I had that feeling like this would never change and the future we want could not be denied because we love each other so much. I felt that I could overcome my differing approach to sexuality and intimate relationships by the sheer force of my love. This was my NRE.

I know things aren’t as simple or cast in stone. I know this will not be the same forever. I have come out of my “future” NRE. It took me weeks to realize what was happening. I was obsessed with debating things in my mind. I actually practiced what I would say to re-shape our relationship..I practiced what I would say to explain withdrawing my intimate love and worked on not losing the best and most trusted friend I have ever known. Eventually, with help from her husband's advice through her, I found a working approach. I live in the moment, only concerned with loving her as much as I can in every second and helping her family grow in any way I can. I think realistically now, and try to approach our relationship in a way that will be in both our best interests….for now it is living in the moment.

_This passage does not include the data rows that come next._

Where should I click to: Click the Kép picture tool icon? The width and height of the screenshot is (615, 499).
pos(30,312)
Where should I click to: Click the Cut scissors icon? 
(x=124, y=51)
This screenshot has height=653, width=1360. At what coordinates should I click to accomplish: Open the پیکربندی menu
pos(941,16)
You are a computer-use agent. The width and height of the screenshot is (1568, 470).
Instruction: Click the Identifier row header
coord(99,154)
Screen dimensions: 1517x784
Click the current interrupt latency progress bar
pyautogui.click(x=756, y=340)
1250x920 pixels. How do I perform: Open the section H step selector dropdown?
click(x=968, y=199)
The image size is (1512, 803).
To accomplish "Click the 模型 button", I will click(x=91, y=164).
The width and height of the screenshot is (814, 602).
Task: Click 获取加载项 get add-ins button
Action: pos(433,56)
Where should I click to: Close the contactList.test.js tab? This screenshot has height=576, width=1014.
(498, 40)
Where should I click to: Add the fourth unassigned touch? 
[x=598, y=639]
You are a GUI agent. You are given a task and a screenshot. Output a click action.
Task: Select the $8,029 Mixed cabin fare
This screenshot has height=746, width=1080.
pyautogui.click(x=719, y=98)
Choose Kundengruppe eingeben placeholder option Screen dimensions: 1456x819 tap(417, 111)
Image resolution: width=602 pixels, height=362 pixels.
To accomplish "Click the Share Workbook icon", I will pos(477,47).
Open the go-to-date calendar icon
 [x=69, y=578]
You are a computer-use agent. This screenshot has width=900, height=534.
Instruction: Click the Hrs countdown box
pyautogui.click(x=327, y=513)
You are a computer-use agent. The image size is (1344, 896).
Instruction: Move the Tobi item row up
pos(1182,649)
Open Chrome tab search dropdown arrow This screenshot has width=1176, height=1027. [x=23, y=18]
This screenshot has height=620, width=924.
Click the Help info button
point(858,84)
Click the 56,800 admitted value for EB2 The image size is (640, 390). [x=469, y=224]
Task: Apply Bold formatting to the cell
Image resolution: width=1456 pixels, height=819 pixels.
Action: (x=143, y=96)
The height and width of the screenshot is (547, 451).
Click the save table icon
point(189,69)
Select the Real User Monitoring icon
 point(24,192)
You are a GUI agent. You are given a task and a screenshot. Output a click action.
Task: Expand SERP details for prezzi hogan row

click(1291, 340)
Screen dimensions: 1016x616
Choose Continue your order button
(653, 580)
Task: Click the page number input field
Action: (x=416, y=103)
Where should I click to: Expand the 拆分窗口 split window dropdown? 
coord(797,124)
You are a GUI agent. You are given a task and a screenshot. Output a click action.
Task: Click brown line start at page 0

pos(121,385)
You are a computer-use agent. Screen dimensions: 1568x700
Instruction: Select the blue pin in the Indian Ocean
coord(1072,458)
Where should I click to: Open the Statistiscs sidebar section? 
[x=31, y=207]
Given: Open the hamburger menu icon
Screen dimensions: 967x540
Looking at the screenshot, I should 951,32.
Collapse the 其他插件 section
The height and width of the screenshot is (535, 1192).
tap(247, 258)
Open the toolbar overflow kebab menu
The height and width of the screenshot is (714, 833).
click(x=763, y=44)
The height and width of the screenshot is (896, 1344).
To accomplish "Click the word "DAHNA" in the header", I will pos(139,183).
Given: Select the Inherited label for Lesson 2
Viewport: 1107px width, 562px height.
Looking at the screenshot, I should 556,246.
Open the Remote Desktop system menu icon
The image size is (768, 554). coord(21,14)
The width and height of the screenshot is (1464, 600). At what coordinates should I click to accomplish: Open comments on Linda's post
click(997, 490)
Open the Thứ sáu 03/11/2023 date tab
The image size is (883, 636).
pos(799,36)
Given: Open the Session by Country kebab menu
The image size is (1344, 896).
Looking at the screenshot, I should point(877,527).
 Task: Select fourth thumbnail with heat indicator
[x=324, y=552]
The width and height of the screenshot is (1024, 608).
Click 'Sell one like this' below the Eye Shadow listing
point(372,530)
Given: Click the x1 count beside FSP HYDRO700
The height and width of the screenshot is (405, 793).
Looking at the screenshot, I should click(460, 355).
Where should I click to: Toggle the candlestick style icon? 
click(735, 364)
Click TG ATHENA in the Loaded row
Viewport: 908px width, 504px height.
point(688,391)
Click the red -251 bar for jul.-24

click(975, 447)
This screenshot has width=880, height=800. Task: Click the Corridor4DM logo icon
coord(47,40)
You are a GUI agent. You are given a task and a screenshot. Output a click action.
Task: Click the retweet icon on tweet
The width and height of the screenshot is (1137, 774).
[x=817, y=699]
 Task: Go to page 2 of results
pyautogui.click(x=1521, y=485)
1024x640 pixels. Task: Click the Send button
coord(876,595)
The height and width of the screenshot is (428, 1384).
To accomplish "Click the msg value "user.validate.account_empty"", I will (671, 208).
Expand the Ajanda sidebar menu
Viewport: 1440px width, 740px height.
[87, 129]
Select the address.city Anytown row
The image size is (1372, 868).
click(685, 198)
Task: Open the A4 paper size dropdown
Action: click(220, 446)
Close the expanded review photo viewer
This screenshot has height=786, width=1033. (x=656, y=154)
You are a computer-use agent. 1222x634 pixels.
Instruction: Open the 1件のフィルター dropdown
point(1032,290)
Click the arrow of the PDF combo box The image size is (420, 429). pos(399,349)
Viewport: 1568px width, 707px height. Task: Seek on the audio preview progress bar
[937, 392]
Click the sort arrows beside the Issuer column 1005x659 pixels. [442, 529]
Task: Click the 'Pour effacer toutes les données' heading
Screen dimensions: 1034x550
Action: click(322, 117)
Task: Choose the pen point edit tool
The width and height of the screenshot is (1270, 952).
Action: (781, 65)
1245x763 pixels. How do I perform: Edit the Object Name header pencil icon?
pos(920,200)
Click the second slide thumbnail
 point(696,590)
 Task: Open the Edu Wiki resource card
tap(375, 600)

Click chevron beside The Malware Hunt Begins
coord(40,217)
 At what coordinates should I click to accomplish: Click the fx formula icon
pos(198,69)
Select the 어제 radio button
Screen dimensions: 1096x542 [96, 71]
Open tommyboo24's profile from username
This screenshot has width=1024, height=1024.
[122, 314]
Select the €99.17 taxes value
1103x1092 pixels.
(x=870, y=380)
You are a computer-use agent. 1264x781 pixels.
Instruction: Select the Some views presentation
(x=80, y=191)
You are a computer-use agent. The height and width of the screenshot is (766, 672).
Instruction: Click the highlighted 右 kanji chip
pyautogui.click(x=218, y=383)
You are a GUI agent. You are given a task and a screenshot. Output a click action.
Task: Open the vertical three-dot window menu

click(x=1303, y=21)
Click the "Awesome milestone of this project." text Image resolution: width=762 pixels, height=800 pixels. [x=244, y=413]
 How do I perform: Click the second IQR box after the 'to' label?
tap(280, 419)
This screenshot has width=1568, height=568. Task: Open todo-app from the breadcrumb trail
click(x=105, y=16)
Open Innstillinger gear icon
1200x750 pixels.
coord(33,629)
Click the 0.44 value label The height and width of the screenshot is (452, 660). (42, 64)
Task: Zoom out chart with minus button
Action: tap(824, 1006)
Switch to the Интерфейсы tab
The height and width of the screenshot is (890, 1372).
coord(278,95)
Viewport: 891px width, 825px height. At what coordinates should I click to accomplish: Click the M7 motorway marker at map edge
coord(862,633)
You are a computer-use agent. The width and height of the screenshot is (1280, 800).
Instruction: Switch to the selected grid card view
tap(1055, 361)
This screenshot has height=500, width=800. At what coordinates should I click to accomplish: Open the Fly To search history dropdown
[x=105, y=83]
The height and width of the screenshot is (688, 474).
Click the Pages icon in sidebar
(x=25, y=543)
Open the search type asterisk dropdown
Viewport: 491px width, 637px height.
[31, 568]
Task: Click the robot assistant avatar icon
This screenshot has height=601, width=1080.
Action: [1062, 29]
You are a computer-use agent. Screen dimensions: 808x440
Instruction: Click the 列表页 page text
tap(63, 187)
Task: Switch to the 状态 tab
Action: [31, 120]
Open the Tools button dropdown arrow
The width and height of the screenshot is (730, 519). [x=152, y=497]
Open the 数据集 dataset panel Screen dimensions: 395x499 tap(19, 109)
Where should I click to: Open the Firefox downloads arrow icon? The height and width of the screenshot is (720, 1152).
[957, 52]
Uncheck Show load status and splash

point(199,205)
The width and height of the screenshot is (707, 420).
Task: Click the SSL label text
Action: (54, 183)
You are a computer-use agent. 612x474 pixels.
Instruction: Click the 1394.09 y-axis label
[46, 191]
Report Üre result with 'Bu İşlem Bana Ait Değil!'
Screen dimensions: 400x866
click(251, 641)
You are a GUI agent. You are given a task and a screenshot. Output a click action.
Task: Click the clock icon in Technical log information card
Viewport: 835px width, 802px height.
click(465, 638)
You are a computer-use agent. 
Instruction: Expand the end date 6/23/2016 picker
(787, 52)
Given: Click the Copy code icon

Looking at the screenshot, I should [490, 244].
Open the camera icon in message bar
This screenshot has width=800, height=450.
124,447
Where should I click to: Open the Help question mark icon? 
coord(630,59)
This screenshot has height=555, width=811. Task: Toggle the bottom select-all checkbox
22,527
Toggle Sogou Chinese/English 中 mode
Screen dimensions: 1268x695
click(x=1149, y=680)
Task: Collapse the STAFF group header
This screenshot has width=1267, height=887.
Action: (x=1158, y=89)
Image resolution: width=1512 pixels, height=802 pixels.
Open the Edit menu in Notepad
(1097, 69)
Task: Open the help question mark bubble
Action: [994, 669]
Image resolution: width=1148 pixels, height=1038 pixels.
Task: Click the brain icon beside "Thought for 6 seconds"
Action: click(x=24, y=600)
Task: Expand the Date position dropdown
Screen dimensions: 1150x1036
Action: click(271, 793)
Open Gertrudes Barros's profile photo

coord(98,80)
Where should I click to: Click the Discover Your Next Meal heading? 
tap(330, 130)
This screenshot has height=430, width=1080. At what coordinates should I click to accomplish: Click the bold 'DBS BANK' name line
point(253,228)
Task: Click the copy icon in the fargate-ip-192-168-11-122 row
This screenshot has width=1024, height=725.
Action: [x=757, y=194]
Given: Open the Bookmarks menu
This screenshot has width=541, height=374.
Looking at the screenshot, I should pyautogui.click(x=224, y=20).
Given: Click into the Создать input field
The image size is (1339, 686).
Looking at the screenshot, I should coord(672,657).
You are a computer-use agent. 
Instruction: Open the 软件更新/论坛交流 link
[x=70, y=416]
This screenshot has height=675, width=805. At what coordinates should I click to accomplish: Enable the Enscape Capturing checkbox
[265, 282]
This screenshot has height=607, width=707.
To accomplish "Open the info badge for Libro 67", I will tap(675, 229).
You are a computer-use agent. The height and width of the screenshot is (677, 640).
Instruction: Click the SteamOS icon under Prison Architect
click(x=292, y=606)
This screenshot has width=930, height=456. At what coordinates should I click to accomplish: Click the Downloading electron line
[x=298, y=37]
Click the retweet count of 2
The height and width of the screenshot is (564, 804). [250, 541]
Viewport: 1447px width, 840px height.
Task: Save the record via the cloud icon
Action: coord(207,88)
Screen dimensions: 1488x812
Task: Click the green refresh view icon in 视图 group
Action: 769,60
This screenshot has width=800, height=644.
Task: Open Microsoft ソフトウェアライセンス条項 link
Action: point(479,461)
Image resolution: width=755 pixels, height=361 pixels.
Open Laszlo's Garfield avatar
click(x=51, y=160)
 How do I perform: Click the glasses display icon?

There is a huge adventure ahead of us in this life. My head is held high, eyes open and I am prepared to work at holding on to what we have…. but my head is no longer in the clouds. It is back on earth where the work is.

I love her boundlessly, without equal and with everything I have. I have learned from my NRE and now just need to focus on giving her as much love as she can handle

Last edited by MonoVCPHG; 07-05-2009 at 08:05 AM.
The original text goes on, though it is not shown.